WHAT YOU HAVE TO DO: Show each line of the data below that contains the word "icon".

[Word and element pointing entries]
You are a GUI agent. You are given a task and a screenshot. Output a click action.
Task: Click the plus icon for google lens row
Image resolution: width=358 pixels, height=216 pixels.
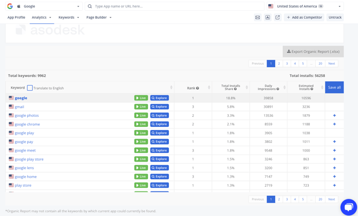[334, 168]
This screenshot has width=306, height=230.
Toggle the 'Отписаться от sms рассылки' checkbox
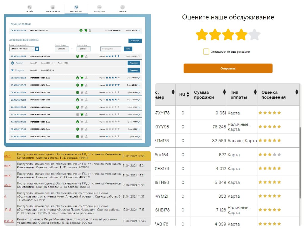206,52
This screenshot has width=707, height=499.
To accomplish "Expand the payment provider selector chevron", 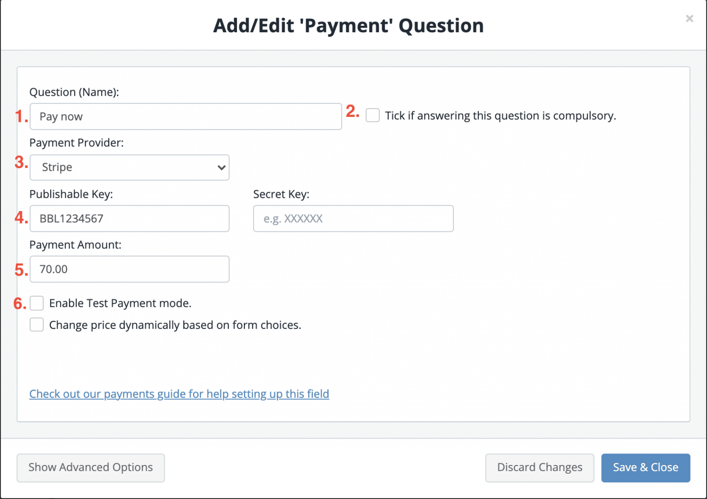I will (x=221, y=167).
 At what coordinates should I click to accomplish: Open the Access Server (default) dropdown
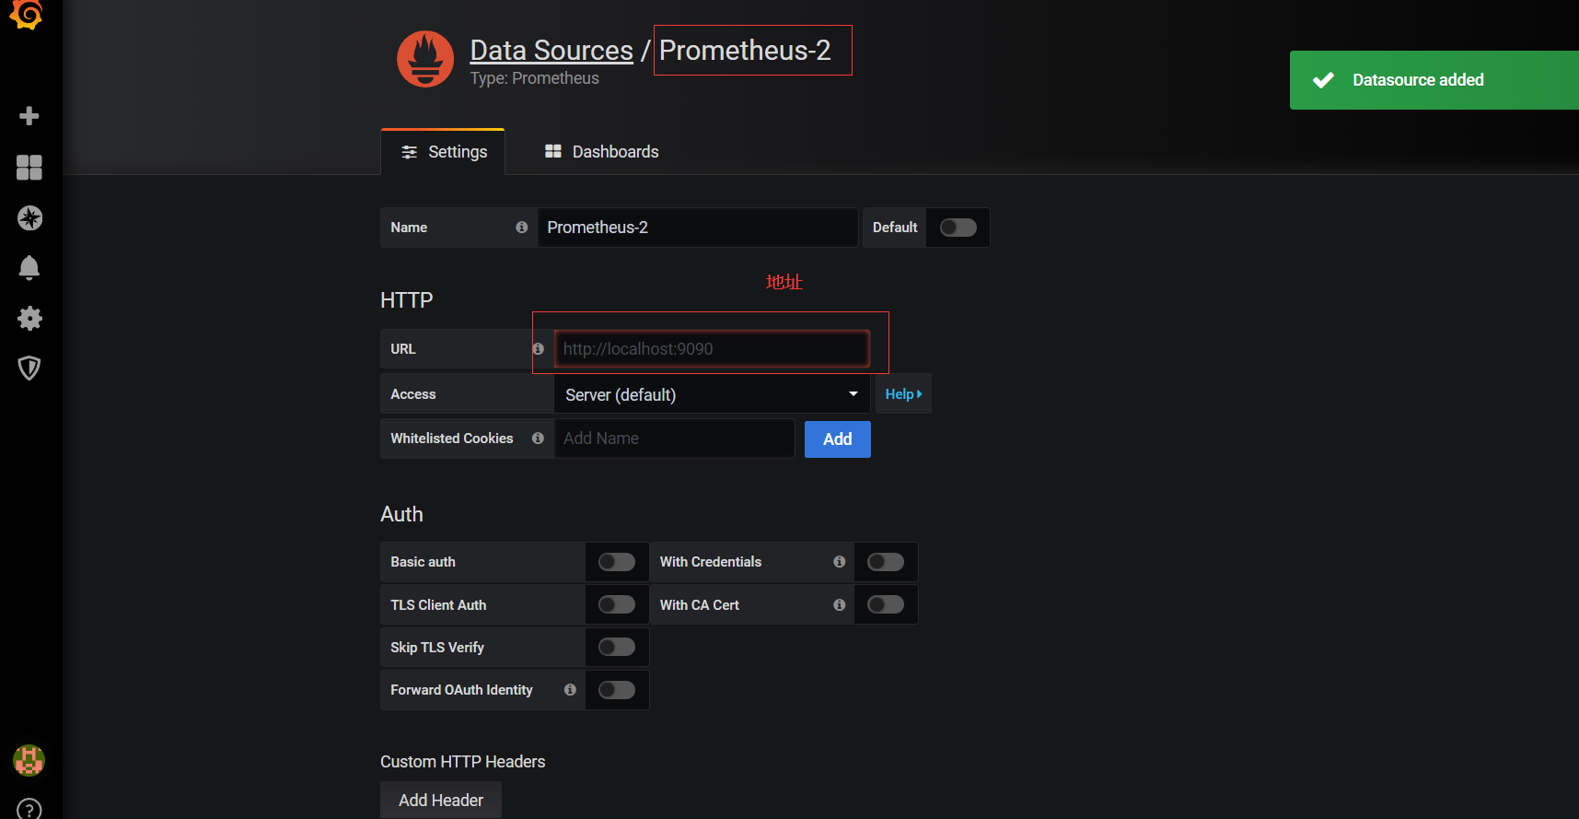click(x=712, y=394)
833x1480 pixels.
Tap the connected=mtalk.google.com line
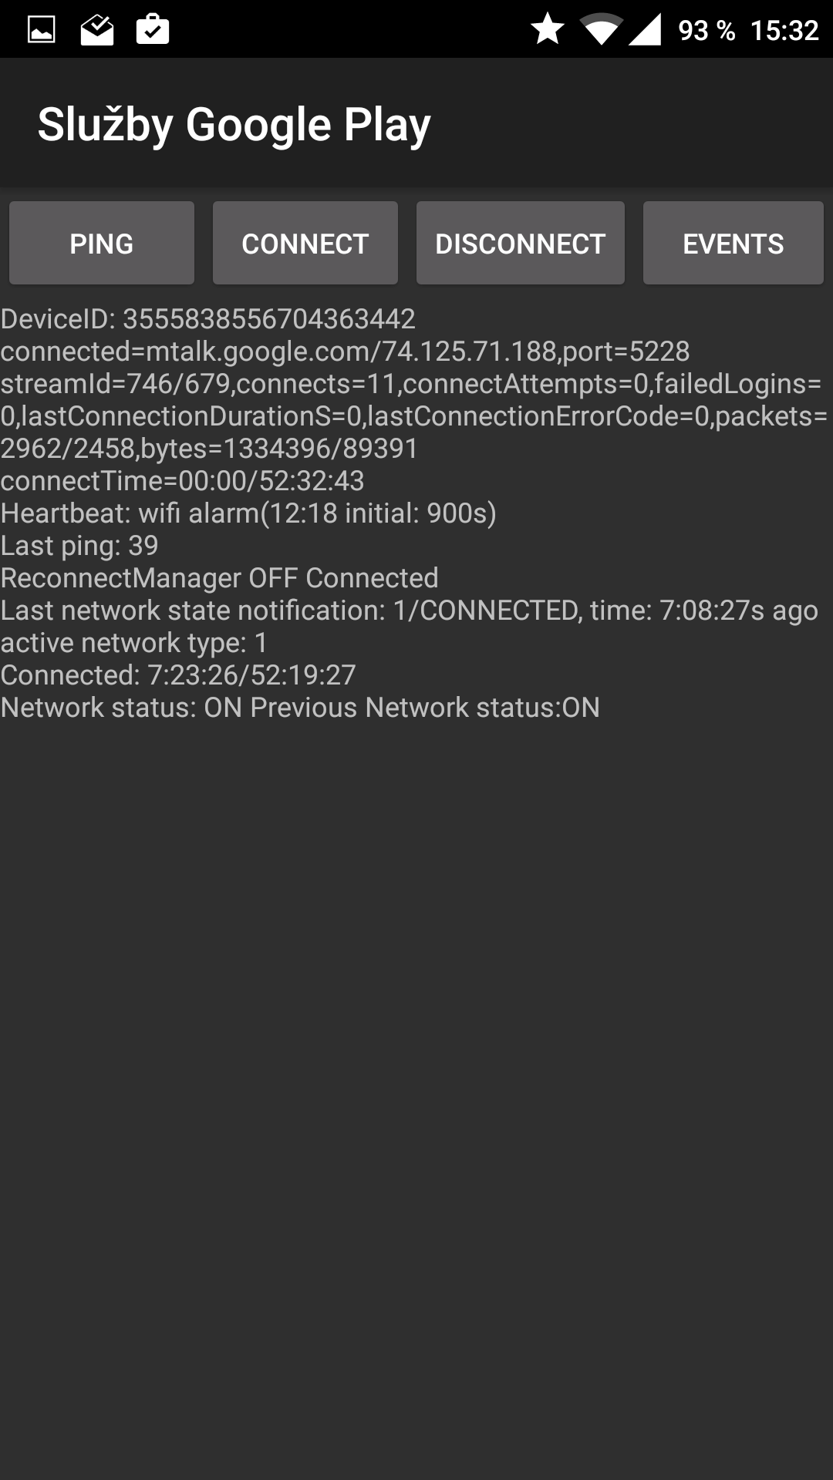(x=346, y=351)
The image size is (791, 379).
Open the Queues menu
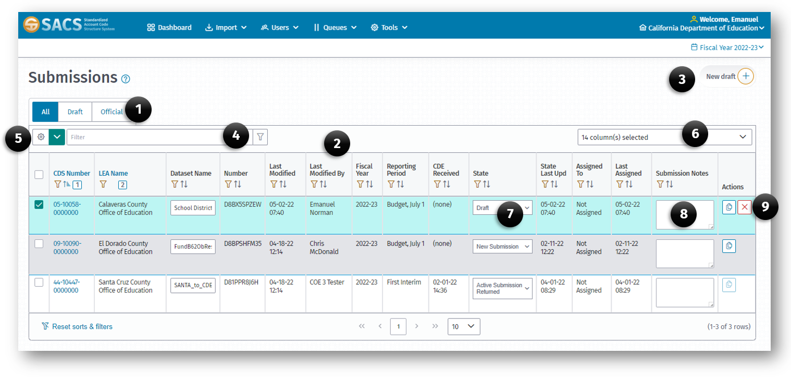click(x=335, y=27)
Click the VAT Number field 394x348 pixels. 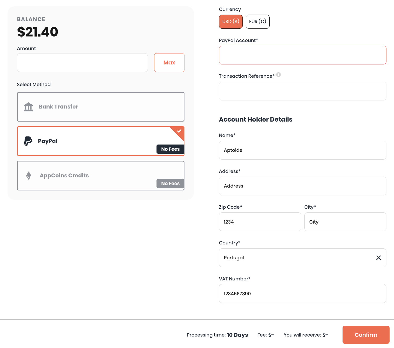[x=303, y=293]
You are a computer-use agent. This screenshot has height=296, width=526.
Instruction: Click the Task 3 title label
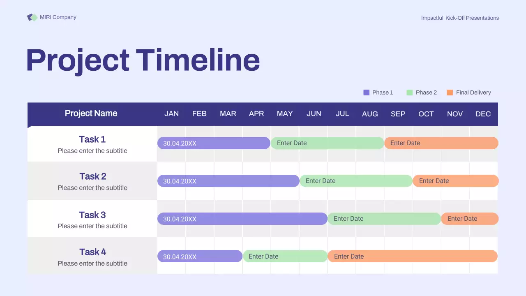(x=92, y=215)
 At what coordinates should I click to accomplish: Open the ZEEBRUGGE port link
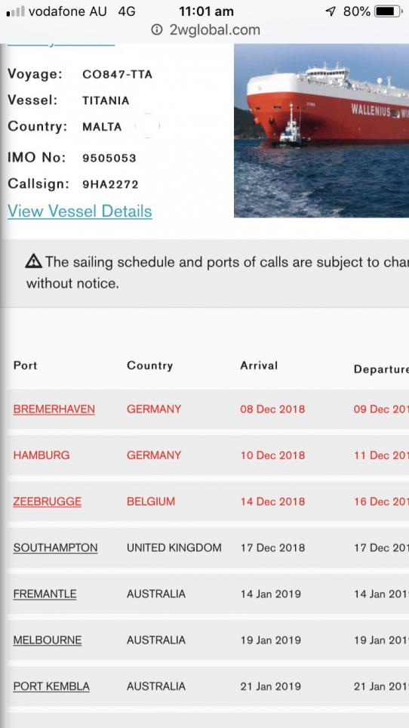[48, 501]
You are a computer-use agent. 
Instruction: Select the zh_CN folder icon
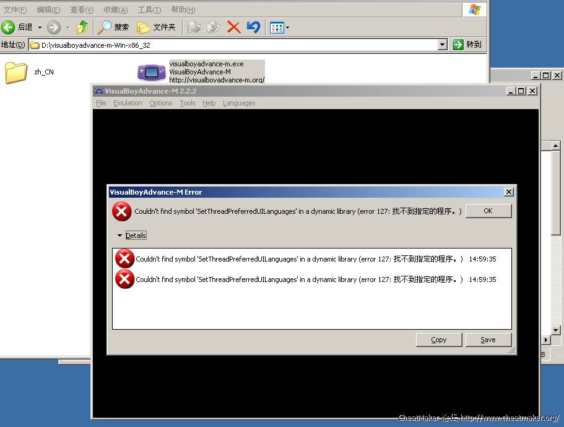(16, 73)
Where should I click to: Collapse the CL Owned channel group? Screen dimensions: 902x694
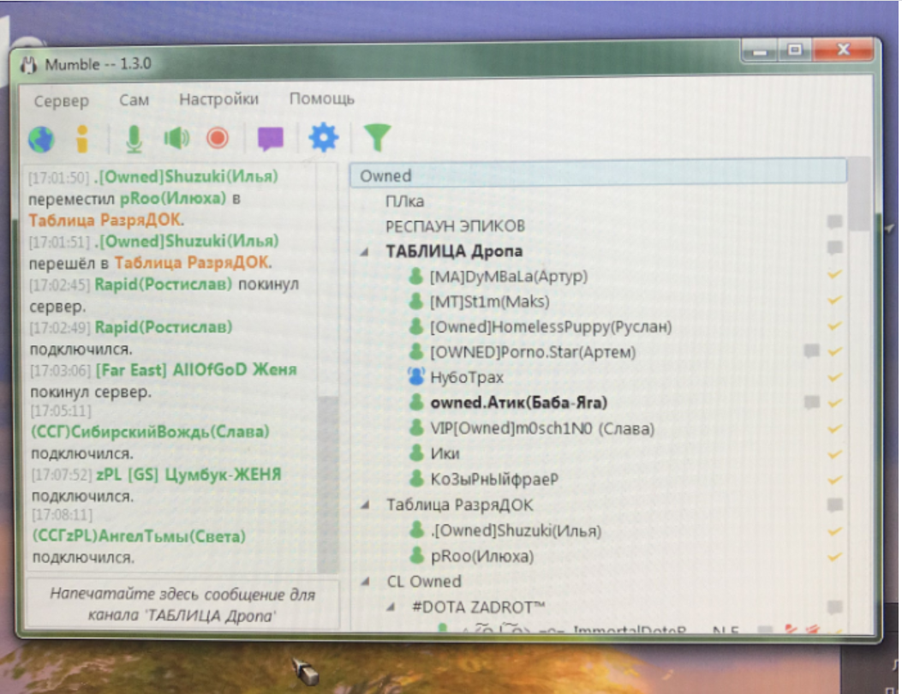[366, 582]
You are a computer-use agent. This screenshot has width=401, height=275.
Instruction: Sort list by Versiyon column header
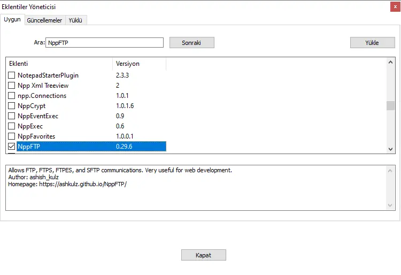point(139,64)
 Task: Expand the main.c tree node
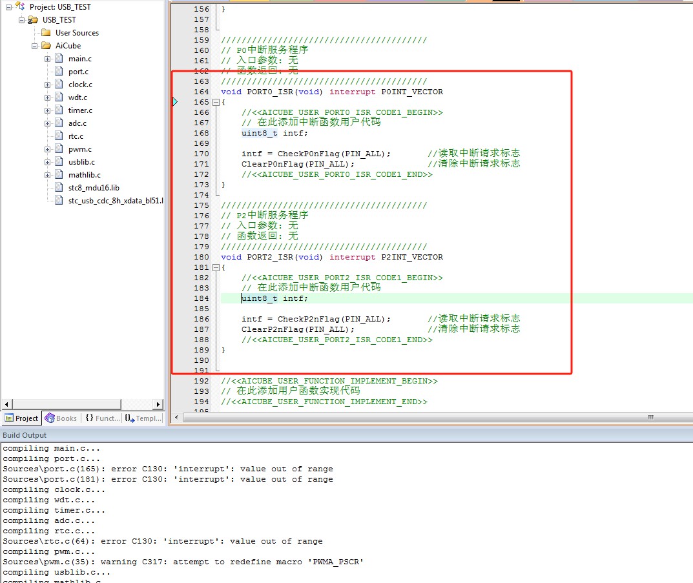(x=48, y=59)
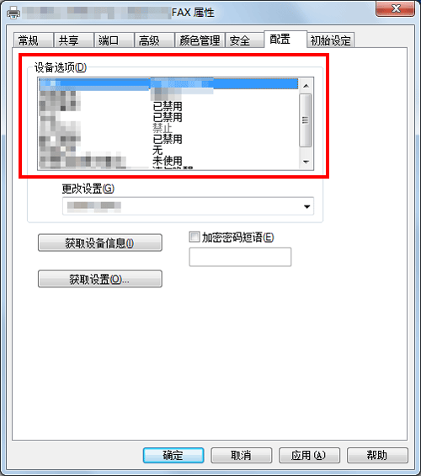Click the 获取设备信息 button
This screenshot has width=421, height=476.
pos(100,243)
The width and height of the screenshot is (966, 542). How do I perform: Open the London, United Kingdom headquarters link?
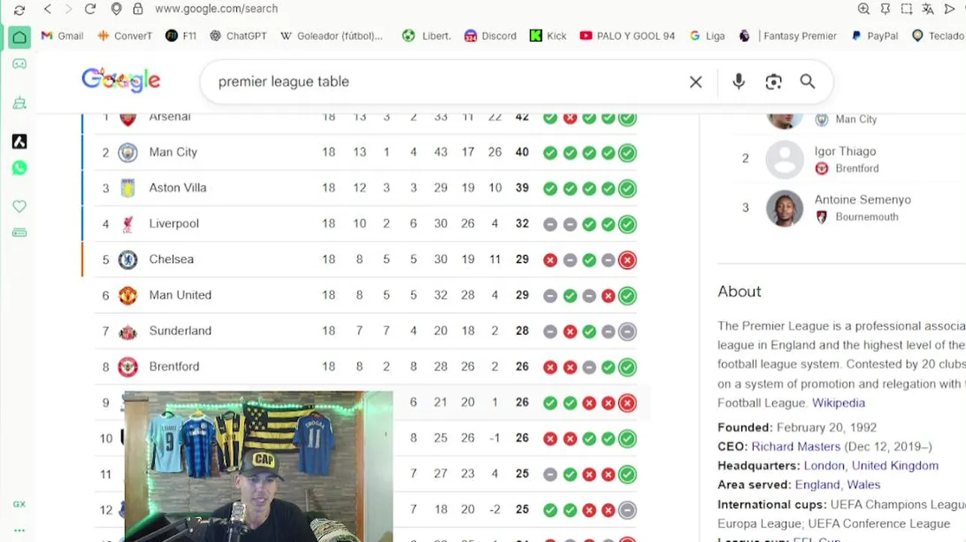[871, 465]
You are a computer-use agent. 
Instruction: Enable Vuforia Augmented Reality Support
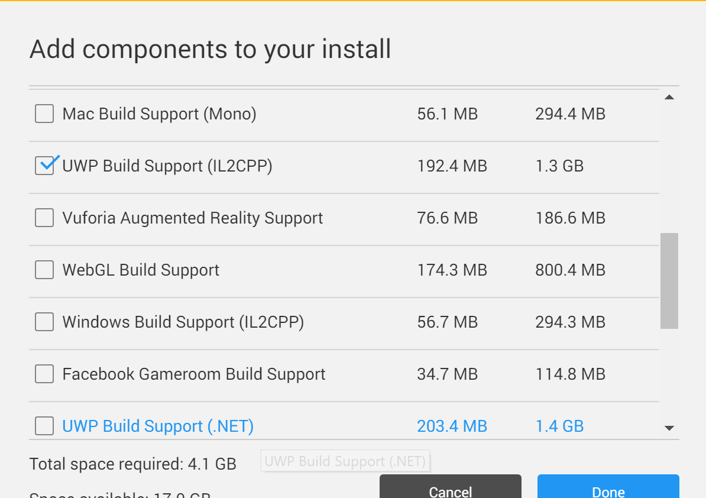click(44, 218)
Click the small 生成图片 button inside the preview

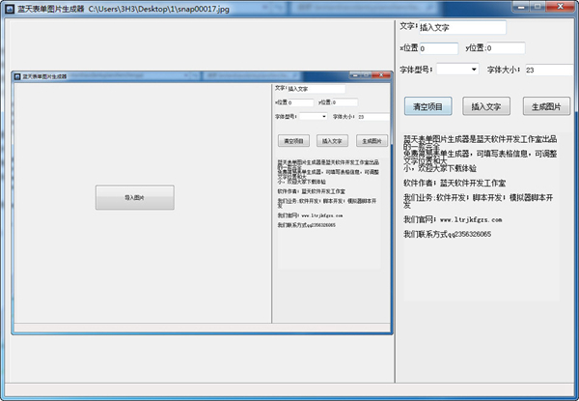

RESPONSE TO THE TASK:
Task: Click the plus icon for google lens row
Instruction: Select the zh_CN folder icon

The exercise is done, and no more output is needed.